I have a long and abiding interest in Oz. As a young child, I devoured book after book after book in the series. When L. Frank Baum died and was replaced by Ruth Plumly Thompson, I was perfectly happy: it meant I could continue to read about Oz. The joy was that it was endless. You could sink in and stay forever. The authorship was secondary. Although by the time Thompson gave it up and was replaced by a third writer, I, too, had had enough.
Gore Vidal asked, “Is it possible that Baum’s survival is due to the fact that he is not taught? That he is not, officially, Literature? If so, one must be careful not to murder Oz with exegesis.” Alas, there is an endless series of commentaries on The Wizard of Oz, both the book and the film. James Thurber, Ray Bradbury, and Salman Rushdie, not to mention countless unheralded scholars, have ignored Vidal’s advice.
Somehow, when confronted with words on a page, we always want to imagine they mean something different, something more than what they say. Much ink has been spilled making the case that The Wizard of Oz is in fact a thinly veiled allegory of the populist politics of the turn of the 20th century. The Cowardly Lion could be William Jennings Bryan; Dorothy’s slippers—they’re silver in the book—could represent the Free Silver Movement. (Even if true, I find this interpretation boring.)
For Bradbury, the obvious contrast is with Lewis Carroll’s Alice’s Adventures in Wonderland:
“Because in Oz of course reside amiable villains, who are really not villains at all.... Whereas Wonderland’s Queen of Hearts really does chop off heads and children are beaten if they sneeze.
“Wonderland is what we are.
“Oz is what we would hope and like to be.”

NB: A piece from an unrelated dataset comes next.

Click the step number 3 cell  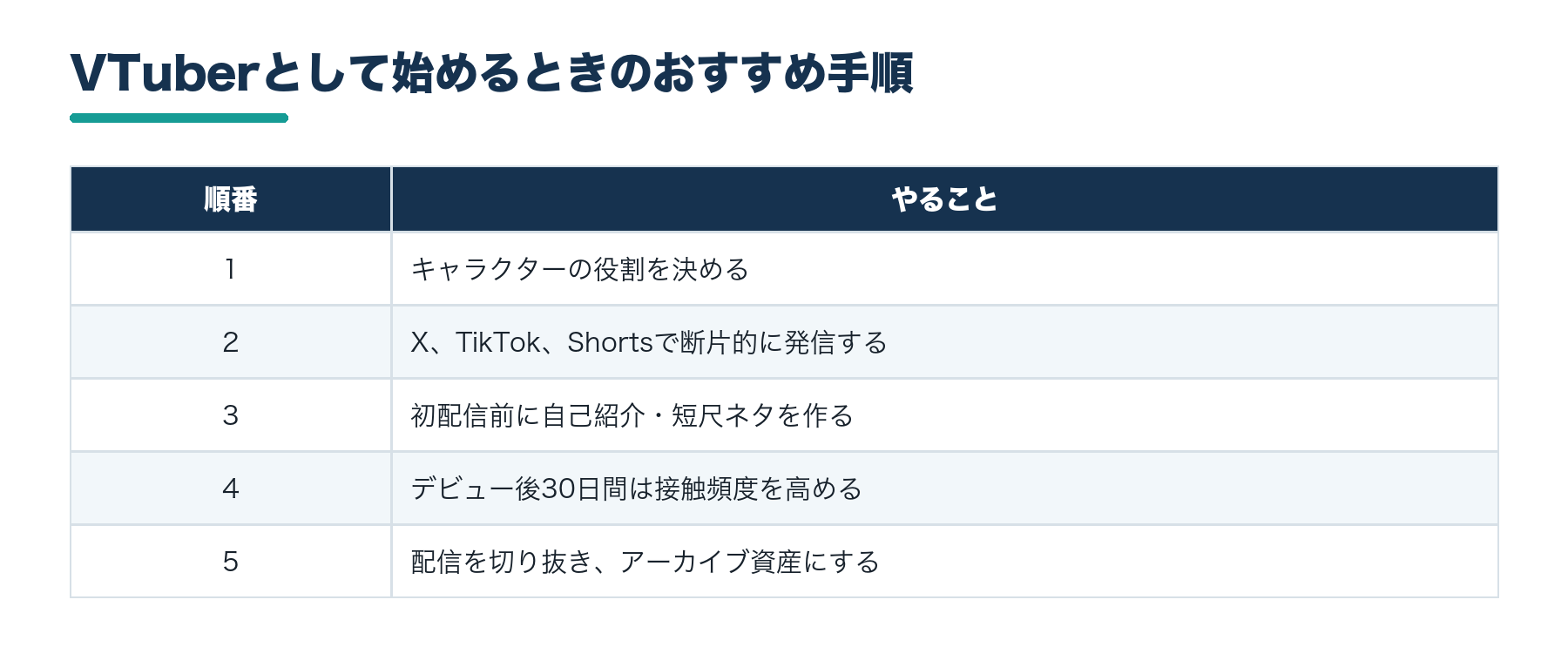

Rushdie ruminates on the importance of the film as a catalyst for his very first story, written when he was 10, titled “Over the Rainbow.” But Rushdie lashes out at Toto. “I couldn’t stand Toto! I still can’t,” he writes. “Toto: that little yapping hairpiece of a creature, that meddlesome rug! Frank Baum, excellent fellow, gave a distinctly minor role to the dog: it kept Dorothy happy, and when she wasn’t it had a tendency to ‘whine dismally’—not an endearing trait.... That Toto should be the film’s one true object of love has always rankled.”
Gore Vidal asked, “Is it possible that Baum’s survival is due to the fact that he is not taught? That he is not, officially, Literature? If so, one must be careful not to murder Oz with exegesis.”
I’m more than a little disappointed with Rushdie. He sounds a little like the governor of South Dakota. Take Toto down to the gravel pit. Well, Toto’s real name is Terry. And he is not a he but a she. Toto is a central device in both the film and the book, whether Rushdie likes it or not. It is the dog who exposes the Wizard for what he is: a humbug and a fraud.
Rushdie’s analysis of the movie I find peculiar. He opines that Dorothy’s line “There’s no place like home” is the least convincing idea in the film. How could Dorothy wish to return to colorless, shapeless Kansas when she has colorful, curious Oz to explore? I have to admit, I have no problem with it. Kansas is a dream—a dream of a perfect place, the end point of a quest. And there is no contradiction in Dorothy’s dream of returning there. Good God. Is there no room for nostalgia in Rushdie’s universe?
Those searching for a deeper meaning in the name “Oz” should look at To Please a Child, a book that Baum’s son Frank Joslyn Baum wrote about his father. There was a filing cabinet in his father’s study. There were two drawers. One was labeled “A–N.” The other? “O–Z.”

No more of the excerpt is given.